* やること
「coordinates (1444, 572).」を含む行から「coordinates (382, 198).」を含む行までの記録を、両端の行も入れて番号付きリストに書き直す。空行は入れない。

* 使う記録
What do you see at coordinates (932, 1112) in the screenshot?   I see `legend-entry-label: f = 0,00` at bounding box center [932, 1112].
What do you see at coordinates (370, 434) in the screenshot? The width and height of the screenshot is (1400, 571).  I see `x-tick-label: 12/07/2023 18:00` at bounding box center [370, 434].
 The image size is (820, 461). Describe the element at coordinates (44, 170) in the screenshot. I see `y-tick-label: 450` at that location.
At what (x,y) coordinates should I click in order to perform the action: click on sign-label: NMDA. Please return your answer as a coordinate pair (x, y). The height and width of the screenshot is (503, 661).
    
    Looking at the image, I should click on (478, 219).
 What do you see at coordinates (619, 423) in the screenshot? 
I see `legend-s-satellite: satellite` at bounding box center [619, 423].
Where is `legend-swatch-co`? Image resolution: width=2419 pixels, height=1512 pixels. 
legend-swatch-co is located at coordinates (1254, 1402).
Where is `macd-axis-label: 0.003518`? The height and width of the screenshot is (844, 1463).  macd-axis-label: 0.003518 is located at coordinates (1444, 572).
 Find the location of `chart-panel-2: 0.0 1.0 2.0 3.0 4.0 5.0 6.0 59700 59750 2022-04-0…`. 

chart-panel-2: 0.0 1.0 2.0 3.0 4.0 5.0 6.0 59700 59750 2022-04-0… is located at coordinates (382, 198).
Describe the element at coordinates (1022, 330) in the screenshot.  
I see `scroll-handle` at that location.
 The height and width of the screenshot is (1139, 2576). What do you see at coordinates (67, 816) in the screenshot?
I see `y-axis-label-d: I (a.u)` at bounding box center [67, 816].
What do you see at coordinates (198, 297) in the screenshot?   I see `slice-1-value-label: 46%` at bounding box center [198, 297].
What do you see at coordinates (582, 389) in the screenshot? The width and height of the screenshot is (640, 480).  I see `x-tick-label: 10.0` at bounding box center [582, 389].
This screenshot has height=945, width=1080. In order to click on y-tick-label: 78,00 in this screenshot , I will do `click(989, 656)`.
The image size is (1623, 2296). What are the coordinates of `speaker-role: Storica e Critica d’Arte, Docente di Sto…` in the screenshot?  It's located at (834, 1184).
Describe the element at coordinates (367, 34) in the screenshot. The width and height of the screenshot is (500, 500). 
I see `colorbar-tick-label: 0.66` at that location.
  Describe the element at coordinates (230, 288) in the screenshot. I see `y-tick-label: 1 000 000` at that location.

* 答え
1. Where is `macd-axis-label: 0.003518`? The height and width of the screenshot is (844, 1463).  macd-axis-label: 0.003518 is located at coordinates (1444, 572).
2.  Find the location of `chart-panel-2: 0.0 1.0 2.0 3.0 4.0 5.0 6.0 59700 59750 2022-04-0…`. 
3. chart-panel-2: 0.0 1.0 2.0 3.0 4.0 5.0 6.0 59700 59750 2022-04-0… is located at coordinates (382, 198).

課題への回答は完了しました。